16º Domingo del Tiempo Ordinario
La acción escondida de Dios transforma constantemente el mundo. Él planta la semilla y pacientemente espera la cosecha, mientras el trigo y la cizaña crecen juntos.
La insistencia está puesta en el carácter de proceso que presenta el Reino rumbo a la Parusía anunciada. Ese día, Dios separará el trigo bueno de la cizaña, día en que contemplaremos su justicia y su amor.
El escritor del Antiguo Testamento nos presenta la Sabiduría de Dios en su manera de juzgar a la gente. Discierne y perdona; esta lleno de misericordia. Deberiamos juzgar a los demas como Dios lo hace.
Lectura del libro de la Sabiduria 12, 13. 16-19
Fuera de ti, Señor, no hay otro Dios que cuide de todos, a quien tengas que probar que tus juicios no son injustos. Porque tu fuerza es el principio de tu justicia, y tu dominio sobre todas las cosas te hace indulgente con todos. Tú muestras tu fuerza cuando alguien no cree en la plenitud de tu poder, y confundes la temeridad de aquellos que la conocen. Pero, como eres dueño absoluto de tu fuerza, juzgas con serenidad y nos gobiernas con gran indulgencia, porque con sólo quererlo puedes ejercer tu poder. Al obrar así, Tú enseñaste a tu pueblo que el justo debe ser amigo de los hombres y colmaste a tus hijos de una feliz esperanza, porque, después del pecado, das lugar al arrepentimiento.
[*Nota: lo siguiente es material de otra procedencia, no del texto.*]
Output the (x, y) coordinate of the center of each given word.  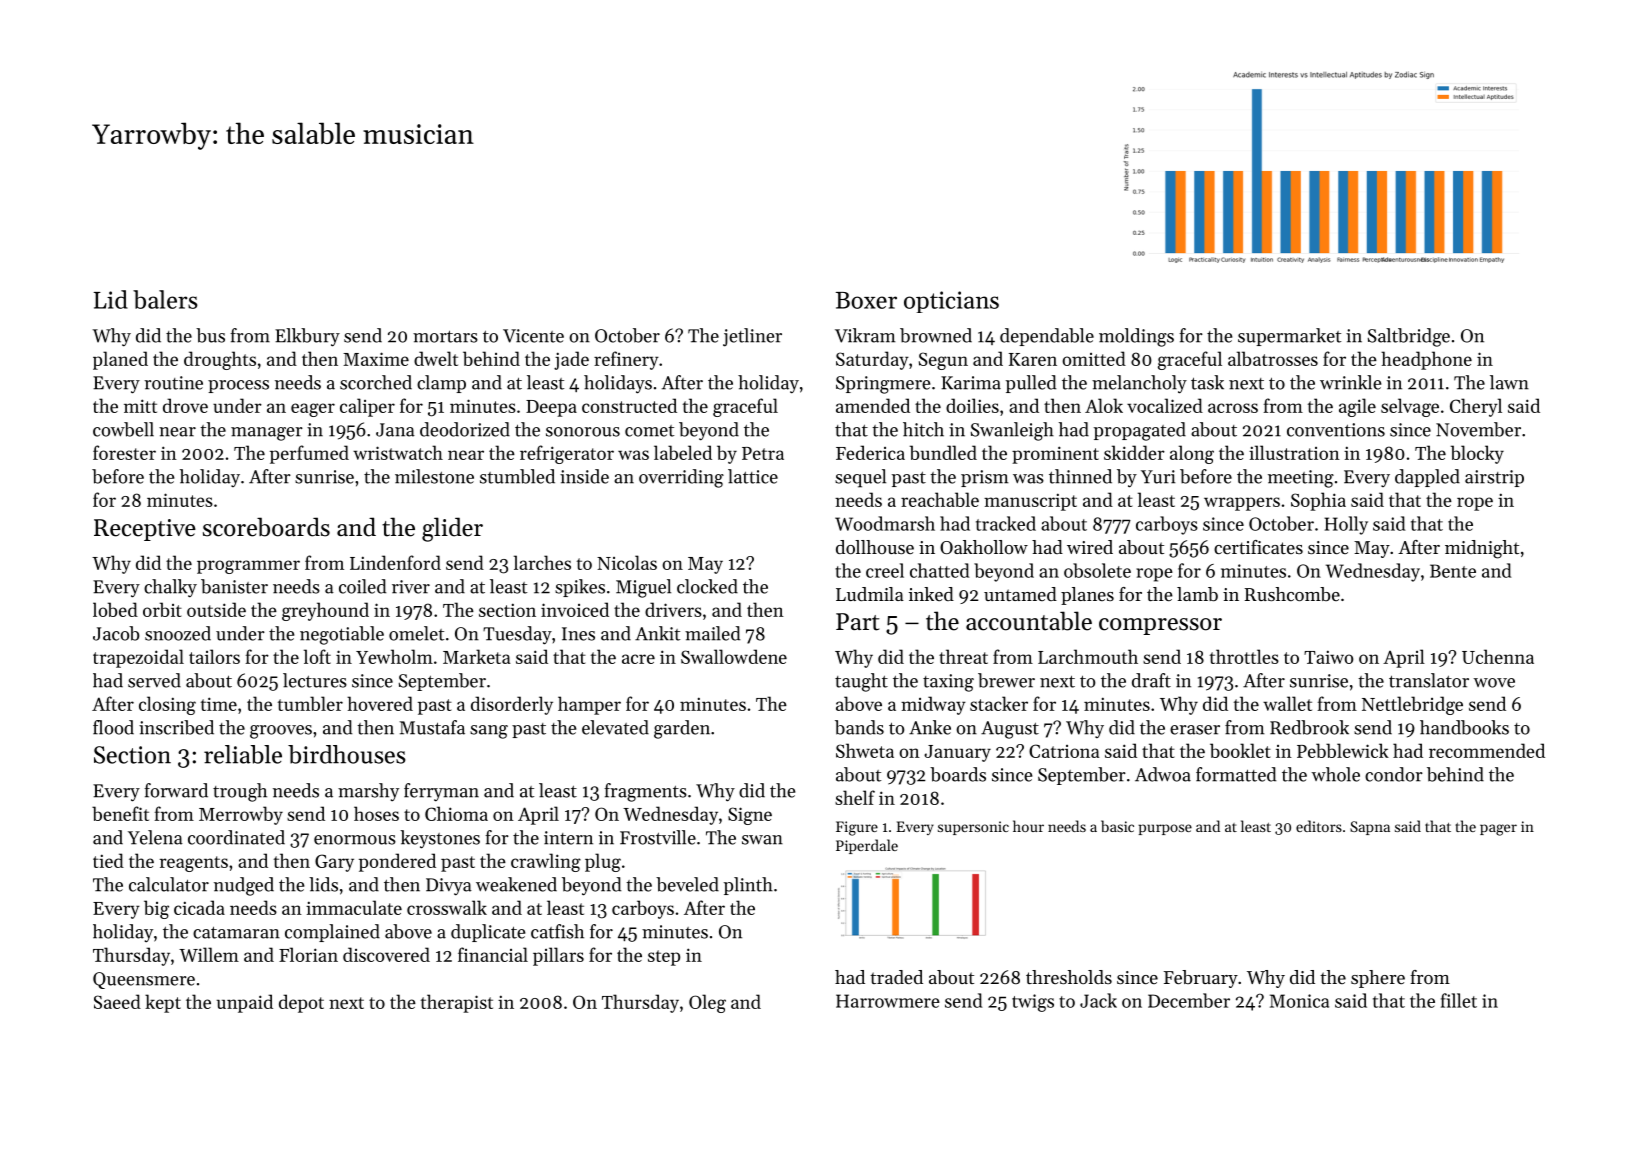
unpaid (245, 1003)
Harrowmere (888, 1001)
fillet (1459, 1000)
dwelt (436, 358)
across (1233, 408)
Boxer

Palabra de Dios. / Te alabamos, Señor.
Salmo. 85, 5-6.9-10.15-16
R/. Tú, Señor, eres bueno e indulgente
Tú, Señor, eres bueno e indulgente,
rico en misericordia con aquellos que te invocan
¡atiende, Señor, a mi plegaria,
escucha la voz de mi súplica!
R.
Todas las naciones que has creado
vendrán a postrarse delante de ti,
y glorificarán tu Nombre, Señor,
porque Tú eres grande, Dios mío,
y eres el único que hace maravillas.
R.
Tú, Señor, Dios compasivo y bondadoso,
lento para enojarte, rico en amor y fidelidad,
vuelve hacia mí tu rostro
y ten piedad de mí.
R.
El que nos permite orar es el Espíritu Santo, porque Él sabe cuál es el Plan de Dios. La vida cristiana es el desarrollo progresivo de la vida del Espíritu en nosotros.
Lectura de la carta del apóstol san Pablo a los cristianos de Roma 8, 26-27
Hermanos:
El Espíritu viene en ayuda de nuestra debilidad porque no sabemos orar como es debido; pero el Espíritu intercede por nosotros con gemidos inefables. Y el que sondea los corazones conoce el deseo del Espíritu y sabe que su intercesión en favor de los santos está de acuerdo con la voluntad divina.
Palabra de Dios. / Te alabamos, Señor.
Bendito eres, Padre, Señor del cielo y de la tierra, porque revelaste los misterios del Reino a los pequeños.
Evangelio de nuestro Señor Jesucristo según san Mateo 13, 24-43 (Versión breve)
Jesús propuso a la gente otra parábola: El Reino de los Cielos se parece a un hombre que sembró buena semilla en su campo; pero mientras todos dormían vino su enemigo, sembró cizaña en medio del trigo y se fue. Cuando creció el trigo y aparecieron las espigas, también aparecieron la cizaña. Los peones fueron a ver entonces al propietario y le dijeron: “Señor, no habías sembrado buena semilla en tu campo? ¿Cómo es que ahora hay cizaña en él?” Él les respondió: “Esto lo ha hecho algún enemigo”. Los peones replicaron: “Quieres que vayamos a arrancarla?” “No, les dijo el dueño, porque al arrancar la cizaña, corren el peligro de arrancar también el trigo. Dejen que crezcan juntos hasta la cosecha, y entonces diré a los cosechadores: Arranquen primero la cizaña y átenla en manojos para quemarla, y luego recojan el trigo en mi granero”.
Palabra del Señor. / Gloria a Ti, Señor, Jesús.